The blood can only come upon them if the Man was innocent. And if He had resurrected, then He was found innocent of any sin before God. If this is so, then He is the Lord God incarnate. Each point becomes a greater and greater indictment upon the actions of those who conspired against Jesus.
And, whether it was the “intent” of the apostles to do this, or whether it was simply a consequence of the preaching, the result does not change. Those in the council did bear the bloodguilt, and it was being highlighted through the message. But they had already admitted the guilt of the blood –
But the chief priests and elders persuaded the multitudes that they should ask for Barabbas and destroy Jesus. 21 The governor answered and said to them, “Which of the two do you want me to release to you?”
They said, “Barabbas!”
22 Pilate said to them, “What then shall I do with Jesus who is called Christ?”
They all said to him, “Let Him be crucified!”
23 Then the governor said, “Why, what evil has He done?”
But they cried out all the more, saying, “Let Him be crucified!”
24 When Pilate saw that he could not prevail at all, but rather that a tumult was rising, he took water and washed his hands before the multitude, saying, “I am innocent of the blood of this just Person.
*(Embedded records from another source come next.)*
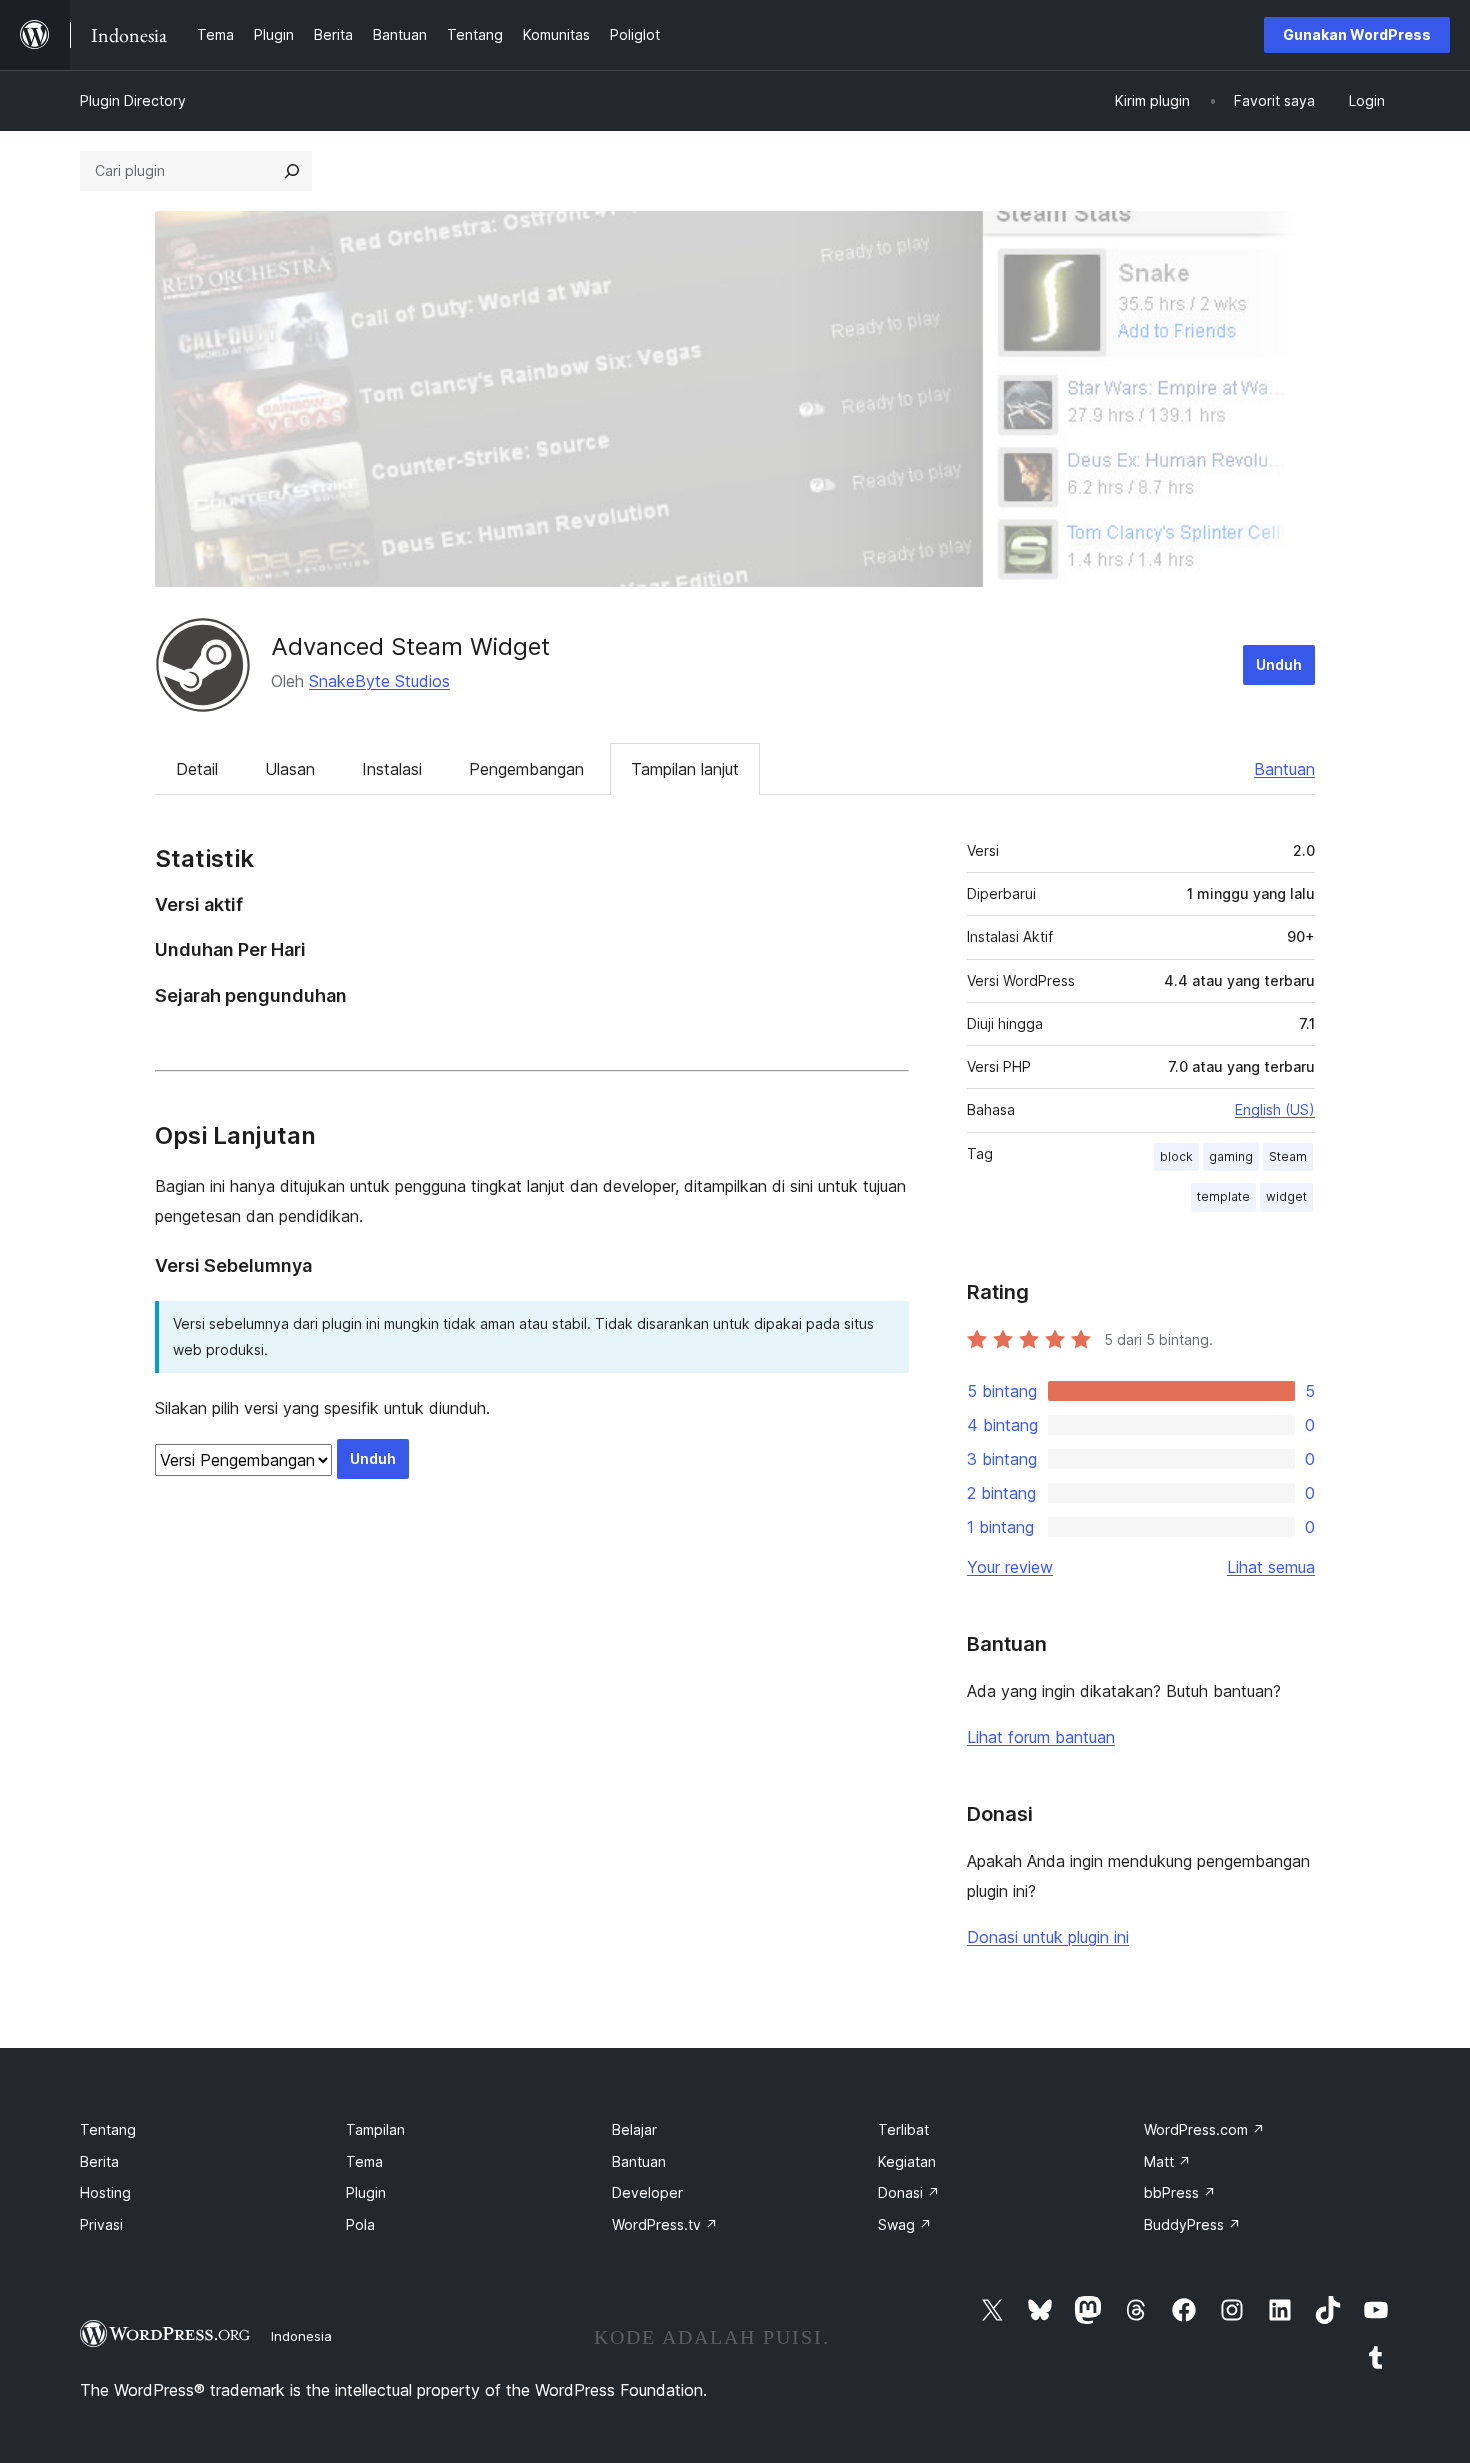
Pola (360, 2224)
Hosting (105, 2192)
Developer (647, 2192)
You see to it.”
25 And all the people answered and said, “His blood be on us and on our children.” Matthew 27:20-25
They called for the blood of Jesus to be upon them and upon their children. Telling the apostles to not teach upon His name did nothing to change that. But so vehement was the high priest against this, that he doesn’t even speak Jesus’ name. Instead, he simply says, “this Man.” Vincent’s Word Studies notes that this is “the first instance of that avoidance of the name of Christ which makes the Talmud, in the very same terms, refer to him most frequently as Peloni equals, ‘so and so.’”
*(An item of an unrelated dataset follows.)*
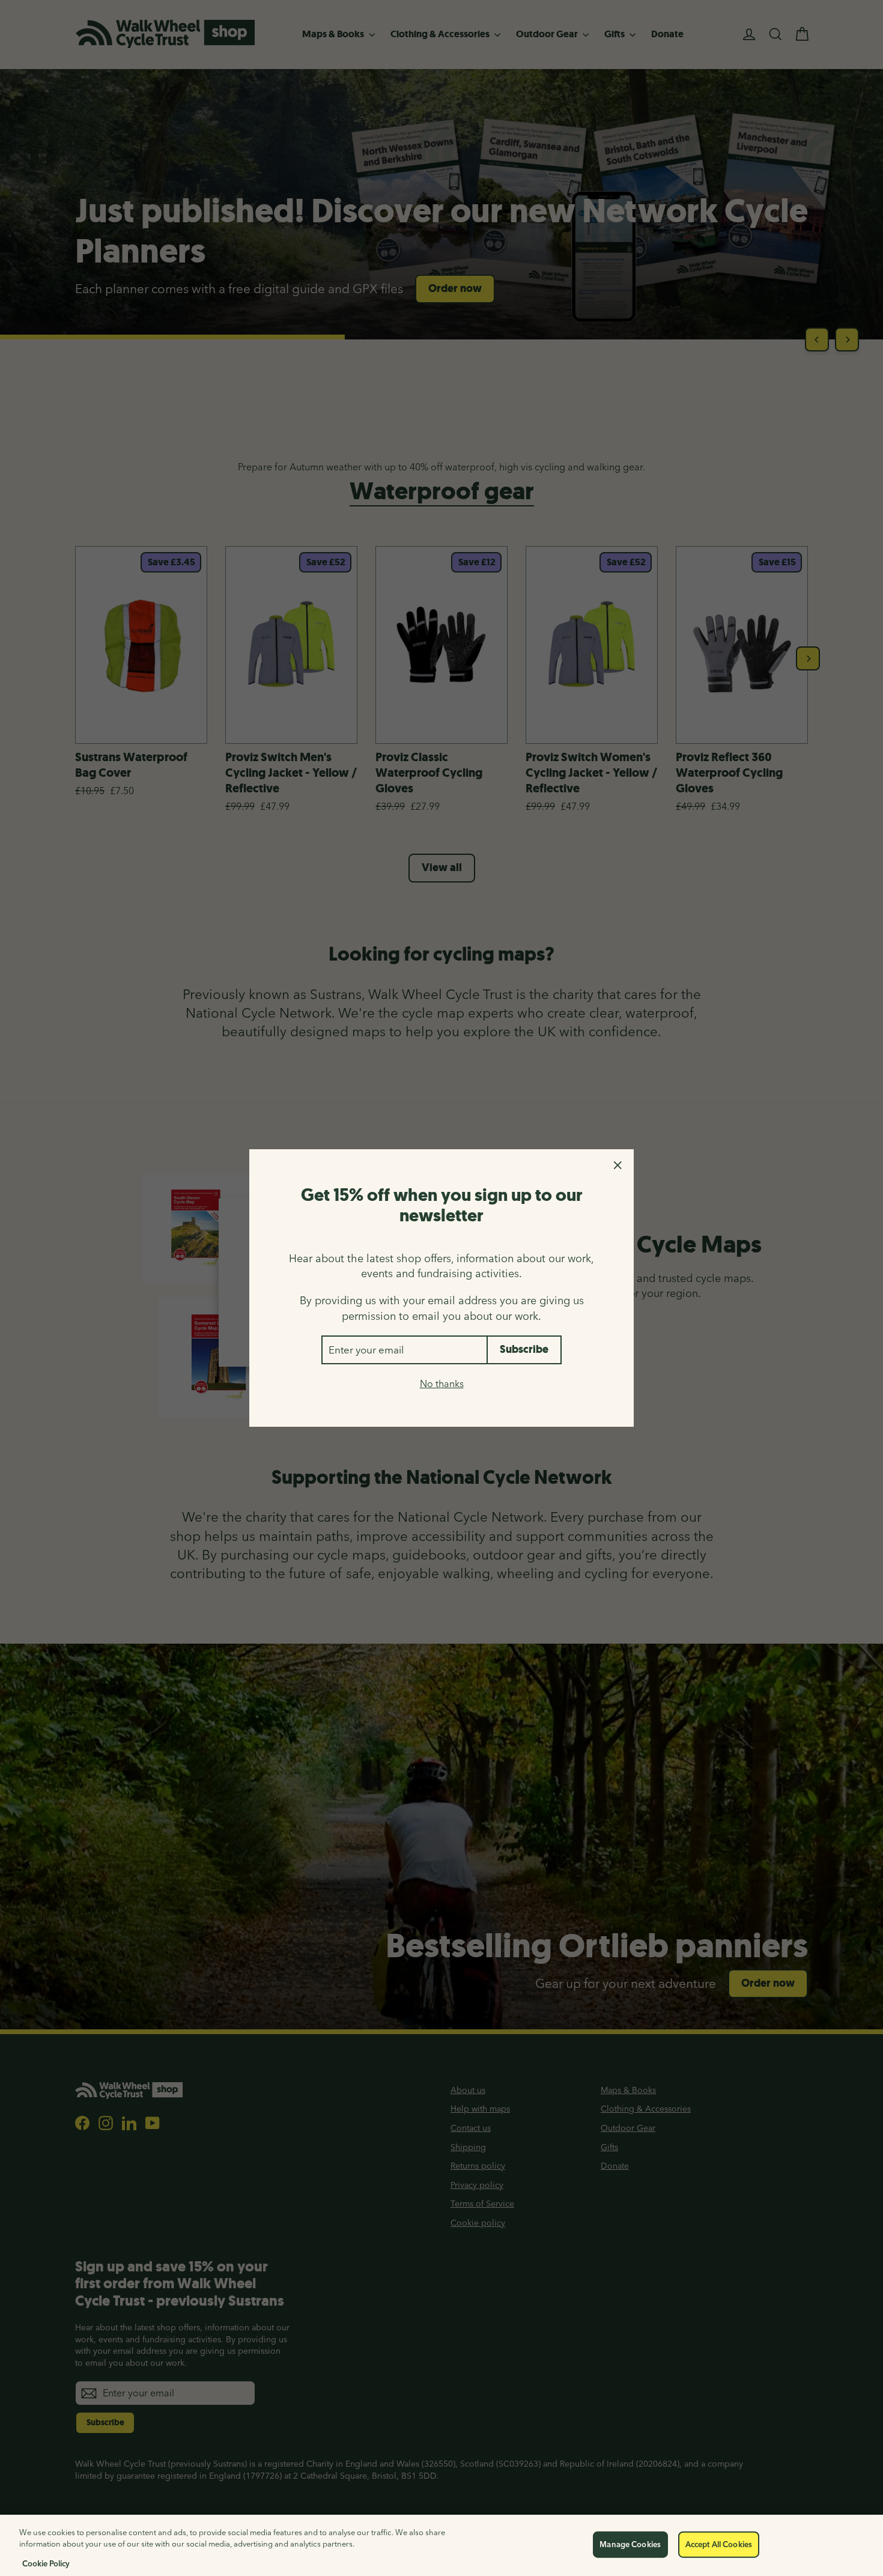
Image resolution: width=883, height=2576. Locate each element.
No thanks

In other words, the Talmud, the document that codifies Jewish law and custom, refuses to address Jesus by His name. Instead, they use various terms when referring to Him. This has carried on into Jewish life where many will not speak His name at all. Or, if they do, they will use a term of derision which is pronounced very similarly to His name instead.
Life application: To hear the simple gospel, and to believe it, is what brings salvation. There does not need to be a complicated lesson on the deity of Christ, nor does the doctrine of the Trinity need to be explained. God sent His Son into the world to save sinners. Jesus is that Son. He died for our sins, He was buried, and He resurrected. Belief in that is what saves.
Any person will hear, and – in their minds – they will know that a son bears the same characteristics as the father. Hence, there is an implicit understanding in the deity of Jesus, even if it is not thought through.
However, if a person is told – in advance – that Jesus is not God, there a problem arises. He is God. Therefore, that person is now being told about “another Jesus” (2 Corinthians 11:4) and he has accepted a “different gospel” (2 Corinthians 11:4 & Galatians 1:6). But a different gospel is not another. It is a heresy. Paul states this explicitly in Galatians 1:6-9.
Therefore, that person will not be saved when presented a false Jesus and a false gospel. Be sure to keep the gospel simple, and be sure that when you teach, your doctrine is proper. We are all accountable for what we teach to others, so be properly instructed in what is right concerning this glorious Man who came from heaven and gave up His life for us. Yes, the Man is Jesus Christ our Lord.
Glorious and wonderful God! How good it is to know that You sent Your Son, our Lord Jesus Christ, to take away our sins. Cleanse us with the blood of the spotless Lamb of God! Wash away our sins! And, O God, reconcile us to Yourself through Him! We thank You for Jesus Christ, our Lord. Amen.